The data below needs to be returned exactly, line for line.

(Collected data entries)
"""

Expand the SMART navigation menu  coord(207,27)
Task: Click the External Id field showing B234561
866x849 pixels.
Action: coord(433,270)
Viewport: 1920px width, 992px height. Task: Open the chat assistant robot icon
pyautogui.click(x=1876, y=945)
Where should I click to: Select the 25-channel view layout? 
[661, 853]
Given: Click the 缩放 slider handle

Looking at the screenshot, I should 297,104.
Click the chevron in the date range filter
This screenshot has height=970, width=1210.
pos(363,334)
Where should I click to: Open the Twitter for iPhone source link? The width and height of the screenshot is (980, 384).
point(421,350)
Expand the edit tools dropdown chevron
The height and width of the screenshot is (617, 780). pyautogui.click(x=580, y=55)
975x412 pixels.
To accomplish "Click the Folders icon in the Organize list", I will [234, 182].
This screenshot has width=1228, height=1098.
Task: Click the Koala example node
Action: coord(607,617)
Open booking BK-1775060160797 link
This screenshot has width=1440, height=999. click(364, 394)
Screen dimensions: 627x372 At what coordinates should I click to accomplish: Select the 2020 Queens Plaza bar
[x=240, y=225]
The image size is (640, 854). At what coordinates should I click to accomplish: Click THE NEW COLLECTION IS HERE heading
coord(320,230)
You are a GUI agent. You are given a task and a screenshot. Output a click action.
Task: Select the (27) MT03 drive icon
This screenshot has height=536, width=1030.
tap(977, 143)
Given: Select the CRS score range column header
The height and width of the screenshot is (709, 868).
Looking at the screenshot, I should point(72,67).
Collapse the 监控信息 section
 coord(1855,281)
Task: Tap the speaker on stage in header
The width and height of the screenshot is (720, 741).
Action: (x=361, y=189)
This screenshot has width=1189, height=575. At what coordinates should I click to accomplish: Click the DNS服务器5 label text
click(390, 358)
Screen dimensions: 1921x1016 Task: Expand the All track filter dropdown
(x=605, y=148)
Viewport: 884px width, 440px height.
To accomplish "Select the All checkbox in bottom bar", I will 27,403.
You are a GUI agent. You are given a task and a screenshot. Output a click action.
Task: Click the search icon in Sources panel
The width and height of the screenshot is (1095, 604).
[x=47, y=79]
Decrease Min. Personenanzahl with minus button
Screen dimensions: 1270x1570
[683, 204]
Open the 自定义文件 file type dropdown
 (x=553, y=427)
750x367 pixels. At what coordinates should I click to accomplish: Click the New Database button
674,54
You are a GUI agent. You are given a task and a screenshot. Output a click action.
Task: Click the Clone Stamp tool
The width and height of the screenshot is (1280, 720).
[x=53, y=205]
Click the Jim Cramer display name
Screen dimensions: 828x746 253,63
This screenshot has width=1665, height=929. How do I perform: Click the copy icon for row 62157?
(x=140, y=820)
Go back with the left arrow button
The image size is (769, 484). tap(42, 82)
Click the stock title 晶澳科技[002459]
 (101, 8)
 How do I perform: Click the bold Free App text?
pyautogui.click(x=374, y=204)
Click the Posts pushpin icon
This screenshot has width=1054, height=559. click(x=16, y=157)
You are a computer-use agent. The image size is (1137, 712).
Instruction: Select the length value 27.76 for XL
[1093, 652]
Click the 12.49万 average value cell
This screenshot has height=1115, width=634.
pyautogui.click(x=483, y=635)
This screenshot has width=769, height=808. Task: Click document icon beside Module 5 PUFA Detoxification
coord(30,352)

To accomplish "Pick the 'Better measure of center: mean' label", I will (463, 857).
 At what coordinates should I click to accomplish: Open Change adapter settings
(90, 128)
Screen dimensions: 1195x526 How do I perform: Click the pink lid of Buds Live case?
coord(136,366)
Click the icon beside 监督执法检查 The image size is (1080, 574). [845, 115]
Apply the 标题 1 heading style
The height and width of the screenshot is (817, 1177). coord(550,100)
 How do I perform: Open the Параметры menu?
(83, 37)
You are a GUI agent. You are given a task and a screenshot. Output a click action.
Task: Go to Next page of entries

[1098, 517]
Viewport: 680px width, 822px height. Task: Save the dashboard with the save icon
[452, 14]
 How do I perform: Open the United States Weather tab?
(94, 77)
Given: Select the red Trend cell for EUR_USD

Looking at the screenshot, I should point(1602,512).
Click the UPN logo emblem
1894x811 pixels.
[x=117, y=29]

"""

• OUTPUT:
Expand the SMART navigation menu  coord(207,27)
Task: Click the External Id field showing B234561
866x849 pixels.
Action: coord(433,270)
Viewport: 1920px width, 992px height. Task: Open the chat assistant robot icon
pyautogui.click(x=1876, y=945)
Where should I click to: Select the 25-channel view layout? 
[661, 853]
Given: Click the 缩放 slider handle

Looking at the screenshot, I should 297,104.
Click the chevron in the date range filter
This screenshot has height=970, width=1210.
pos(363,334)
Where should I click to: Open the Twitter for iPhone source link? The width and height of the screenshot is (980, 384).
point(421,350)
Expand the edit tools dropdown chevron
The height and width of the screenshot is (617, 780). pyautogui.click(x=580, y=55)
975x412 pixels.
To accomplish "Click the Folders icon in the Organize list", I will [234, 182].
This screenshot has width=1228, height=1098.
Task: Click the Koala example node
Action: coord(607,617)
Open booking BK-1775060160797 link
This screenshot has width=1440, height=999. click(364, 394)
Screen dimensions: 627x372 At what coordinates should I click to accomplish: Select the 2020 Queens Plaza bar
[x=240, y=225]
The image size is (640, 854). At what coordinates should I click to accomplish: Click THE NEW COLLECTION IS HERE heading
coord(320,230)
You are a GUI agent. You are given a task and a screenshot. Output a click action.
Task: Select the (27) MT03 drive icon
This screenshot has height=536, width=1030.
tap(977, 143)
Given: Select the CRS score range column header
The height and width of the screenshot is (709, 868).
Looking at the screenshot, I should point(72,67).
Collapse the 监控信息 section
 coord(1855,281)
Task: Tap the speaker on stage in header
The width and height of the screenshot is (720, 741).
Action: (x=361, y=189)
This screenshot has width=1189, height=575. At what coordinates should I click to accomplish: Click the DNS服务器5 label text
click(390, 358)
Screen dimensions: 1921x1016 Task: Expand the All track filter dropdown
(x=605, y=148)
Viewport: 884px width, 440px height.
To accomplish "Select the All checkbox in bottom bar", I will 27,403.
You are a GUI agent. You are given a task and a screenshot. Output a click action.
Task: Click the search icon in Sources panel
The width and height of the screenshot is (1095, 604).
[x=47, y=79]
Decrease Min. Personenanzahl with minus button
Screen dimensions: 1270x1570
[683, 204]
Open the 自定义文件 file type dropdown
 (x=553, y=427)
750x367 pixels. At what coordinates should I click to accomplish: Click the New Database button
674,54
You are a GUI agent. You are given a task and a screenshot. Output a click action.
Task: Click the Clone Stamp tool
The width and height of the screenshot is (1280, 720).
[x=53, y=205]
Click the Jim Cramer display name
Screen dimensions: 828x746 253,63
This screenshot has width=1665, height=929. How do I perform: Click the copy icon for row 62157?
(x=140, y=820)
Go back with the left arrow button
The image size is (769, 484). tap(42, 82)
Click the stock title 晶澳科技[002459]
 (101, 8)
 How do I perform: Click the bold Free App text?
pyautogui.click(x=374, y=204)
Click the Posts pushpin icon
This screenshot has width=1054, height=559. click(x=16, y=157)
You are a computer-use agent. The image size is (1137, 712).
Instruction: Select the length value 27.76 for XL
[1093, 652]
Click the 12.49万 average value cell
This screenshot has height=1115, width=634.
pyautogui.click(x=483, y=635)
This screenshot has width=769, height=808. Task: Click document icon beside Module 5 PUFA Detoxification
coord(30,352)

To accomplish "Pick the 'Better measure of center: mean' label", I will (463, 857).
 At what coordinates should I click to accomplish: Open Change adapter settings
(90, 128)
Screen dimensions: 1195x526 How do I perform: Click the pink lid of Buds Live case?
coord(136,366)
Click the icon beside 监督执法检查 The image size is (1080, 574). [845, 115]
Apply the 标题 1 heading style
The height and width of the screenshot is (817, 1177). coord(550,100)
 How do I perform: Open the Параметры menu?
(83, 37)
You are a GUI agent. You are given a task and a screenshot. Output a click action.
Task: Go to Next page of entries

[1098, 517]
Viewport: 680px width, 822px height. Task: Save the dashboard with the save icon
[452, 14]
 How do I perform: Open the United States Weather tab?
(94, 77)
Given: Select the red Trend cell for EUR_USD

Looking at the screenshot, I should point(1602,512).
Click the UPN logo emblem
1894x811 pixels.
[x=117, y=29]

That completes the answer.